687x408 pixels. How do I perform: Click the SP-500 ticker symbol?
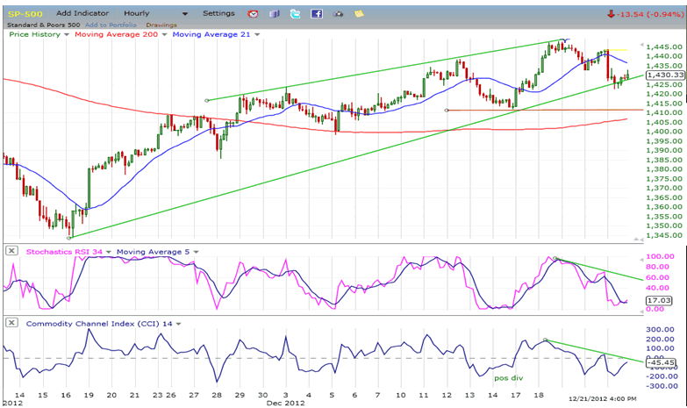pos(23,14)
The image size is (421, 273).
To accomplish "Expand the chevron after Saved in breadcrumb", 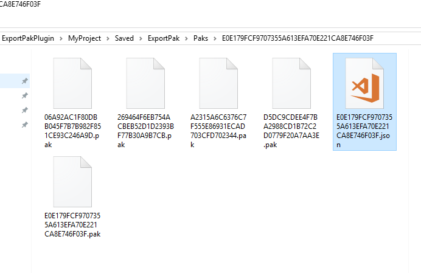I will (141, 39).
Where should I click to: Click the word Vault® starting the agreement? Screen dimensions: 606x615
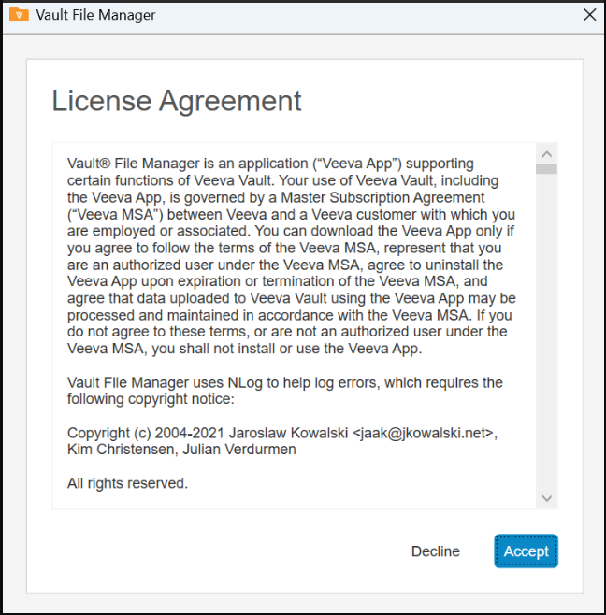click(x=90, y=164)
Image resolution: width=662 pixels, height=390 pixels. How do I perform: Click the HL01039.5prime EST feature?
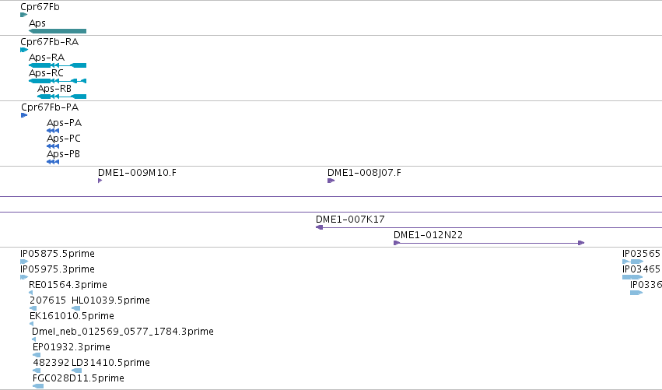(x=76, y=308)
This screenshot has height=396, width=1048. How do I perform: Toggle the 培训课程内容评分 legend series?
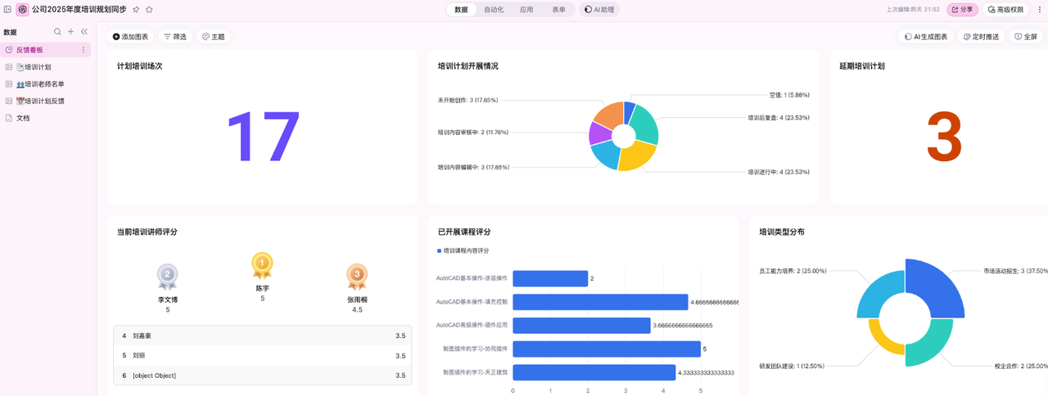[465, 251]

Problem statement ▸ Reproduce exactly, and only, the lines from the one holding "Where should I" through the final line of the entries. Do not include the pictures.

Solution ▸
Where should I click to: Click the word Vault® starting the agreement? Screen dimensions: 606x615
click(x=90, y=164)
Image resolution: width=662 pixels, height=390 pixels. How do I perform: Click the HL01039.5prime EST feature?
(x=76, y=308)
This screenshot has height=396, width=1048. How do I perform: Toggle the 培训课程内容评分 legend series?
[465, 251]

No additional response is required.